Jesus recognizes the statement for what it is: a falsehood masking the true condition of the man’s faith. It is dead; yet he has no idea. The man is on the fast track to judgment but believes his place in heaven is secure. Because Jesus loves him, He makes one more attempt to reveal the truth. He says to the man, “One thing you lack: Go your way, sell whatever you have and give to the poor, and you will have treasure in heaven; and come, take up the cross, and follow Me” (Mark 10:21, NKJV).
The man had an idolatrous relationship with the world. His love for the things of the world precluded him from having a genuine relationship with God. More than that, it prevented him from understanding how far removed from God he really was.
Like the rich young ruler, many of us allow something in life to distract us from God and compromise our relationship with Him. The world is filled with attractions, pleasures, and seductions that seek to draw us away from the Lord. Once it does, it can be difficult to recognize that a wedge exists between God and us, and that our faith is floundering as a result. What one thing in your life pulls you away from the Lord? If you’re unsure, ask God to reveal it. Then request He remove its influence and presence.
4] One of my favorite encounters in the New Testament occurs after Jesus heals a blind man. The Pharisees are enraged because the healing took place on the Sabbath and they are more interested in imposing Mosaic law on the people than seeing the captives set free. More than that, they want to destroy Jesus’ ministry because they perceive Him as a threat.
The scuttlebutt among the people is that Jesus might be the Christ. After all, who else has the power to heal a man blind from birth except the Son of God?

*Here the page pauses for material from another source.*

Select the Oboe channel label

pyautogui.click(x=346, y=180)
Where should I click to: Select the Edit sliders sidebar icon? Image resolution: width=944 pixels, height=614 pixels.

The Pharisees want to eradicate this belief so they put out the word that anyone who confesses Jesus as the Christ (the Savior) will be excommunicated and kicked out of the synagogue.
They then contact the former blind man and insist he give an account of what happened. To influence his testimony they tell him, “Give God the glory! We know that this Man is a sinner” (John 9:24, NKJV). In other words, make sure you emphasize the fact that He sinned by healing you on the Sabbath. The man ignores their entreaty and replies, “Whether He is a sinner or not I do not know. One thing I know; that though I was blind, now I see” (John 9:25, NKJV). He refuses to debate the issue they want to discuss. Instead, he focuses on His encounter with Jesus and how that changed his life forever.
Similar scenarios play out around us today. Those hostile to Jesus demand we embrace their inaccurate view of Him: He was a good man but is not the Savior; He is not the only way to eternal life; He doesn’t care about people because the world is a bad place; He is judgmental and an egotist. And like the Pharisees from two thousand years ago they issue threats to anyone who disagrees with them: We will reject you from mainstream society; we will kick you out of the scientific and intellectual communities; we will sully your reputation; we will mock you as a hater, a fool, and a Neanderthal.
In such circumstances we would do well to mirror the example of the healed blind man. Avoid debating the merits of an irrelevant issue. Instead, focus on what Jesus has done in your life, what He means to you, and the miracles you experienced when you surrendered your life and called Him Lord. No one can argue with you on those points and often those are the most persuasive in drawing people to Jesus.